If you have 12 bitches, and two are retired, and 3 have washed, and 3 are up and coming, and 1 missed and you had 3 litters in the course of a year, lets say 15 puppies at an average of $1500, that would be $22,500 less $1600 in health screening, $7,200 in dog food, $3,200 in veterinary expenses, $2000 in training, three stud fees, $3000, $1000 in shows/entrance fees and expenses, and registrations -- all low end guestimates, at the end of the day 4,500 between 15 puppies which is about $300 per pup profit, and that is being super generous as there are a kajilion expenses that I haven't even touched. 

But the dude that has 12 bitches, breeds them all, feeds them the cheapest dog food, doesn't do any of the niceties, well he can produce 4 times the number of puppies, sell them quicker at $500, that's $30,000 right there, take away $3000 for food, and $2,000 or less in veterinary expense, and you have $25,000 profit. Maybe he has to replace a pup here and there, but 5 pups/litter is guestimating low anyway, and some of the bitches he will breed twice in the year. $25,000/60puppies is over 400$ profit per pup. He does better than you, though you charge more. 

No I would not give $500 per pup to an oops litter -- that is all money in the bank at the end of the day. They may do it again next year.


----------



## selzer

And I agree that people value more what they pay for. The perpetrator of an oops litter will have to work extra hard to find the right people who will be willing to take a puppy. There are good people out there that will value a dog that they do not pay an arm and a leg for. That is what the oops-breeder needs to find. He needs to judge people very carefully because while a healthy price tag does not guaranty a good home, a lot of the less desireable homes, people who wouldn't pay for a dog to go to the vet if its sick or injured will be weeded out.


----------



## Capone22

I have a dog that was an accidental father daughter breeding. I am in NO WAY encouraging this but she's fantastic. We had some health issues in the beginning that were vet stressful, but I don't believe it's at all related. I think she caught some type of bacteria. Anyways, she's beautiful, full of drive, super intelligent and kicking butt in training. We are doing french ring and if I had the money I would be doin many other sports with her. She loves to work. She's also great with kids, learning to settle nicely in the house and easy to take absolutely anywhere. 
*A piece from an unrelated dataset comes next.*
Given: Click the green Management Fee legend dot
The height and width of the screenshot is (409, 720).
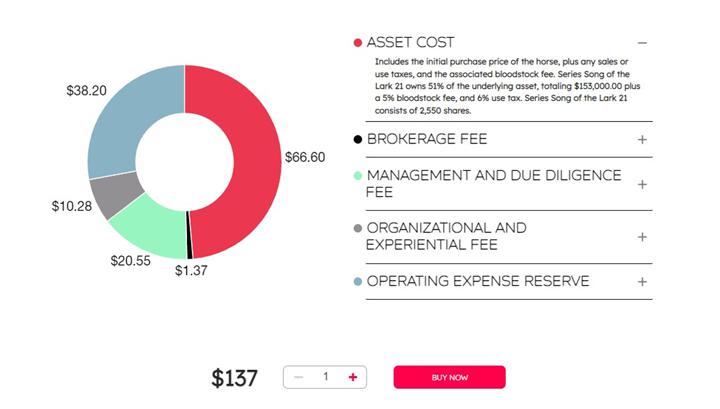Looking at the screenshot, I should click(358, 176).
I wouldn't spend 500 on the dog your talking about but if cheap and I checked out the pups I'd be open to it for a pet. 

My parents have a mix that is not all there. That could happen to any dog. Inbreeding itself does not CAUSE retardation or health problems. As others above have said. But good luck with either decision. 
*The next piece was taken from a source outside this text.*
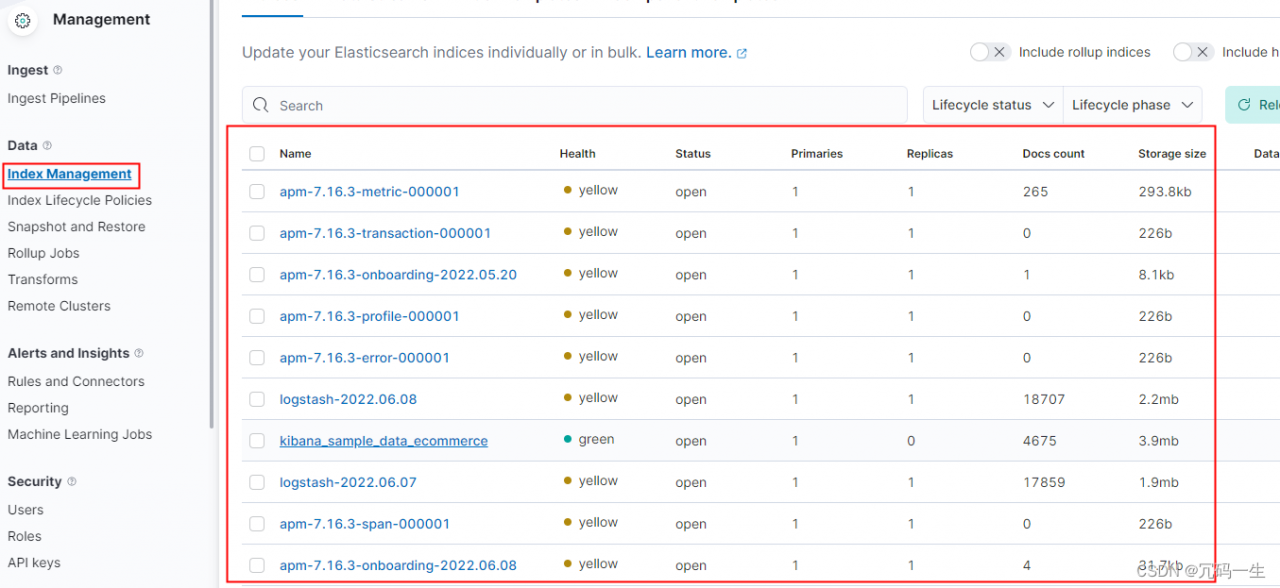Open the Learn more documentation link
The height and width of the screenshot is (588, 1280).
(688, 52)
Sent from my iPhone using Petguide.com Free App


----------



## robk

For every one who are so quick to say they would never take an inbred dog, how do you know the dog at the shelter with a completely unknown pedigree is not inbred? At least with these dogs you know the pedigree and it is a pretty good one at that. Who knows how these pups will turn out? My guess is that they will have extreme intensity being bred so close on Django. They may make very interesting sport dogs if place in the right homes.


----------



## onyx'girl

Key word "*if *"placed in the right homes....and not failed by those homes. 
Shelter dogs can't really be compared to this incident, only if those pups end up at shelters. 
Extreme intensity may not be a good thing.


----------



## selzer

robk said:


> For every one who are so quick to say they would never take an inbred dog, how do you know the dog at the shelter with a completely unknown pedigree is not inbred? At least with these dogs you know the pedigree and it is a pretty good one at that. Who knows how these pups will turn out? My guess is that they will have extreme intensity being bred so close on Django. They may make very interesting sport dogs if place in the right homes.


For me it is more the paying money for seriously irresponsible breeding. Some people do a test litter, 1-2, and that would really depend on the experience of the breeder on whether or not I would want to participate in that. But the instant someone said it was done by accident, no money is going to change hands. People who own intact dogs have an obligation to be careful with them. Accidents may happen, but they should not profit off of those accidents, no way, no how. 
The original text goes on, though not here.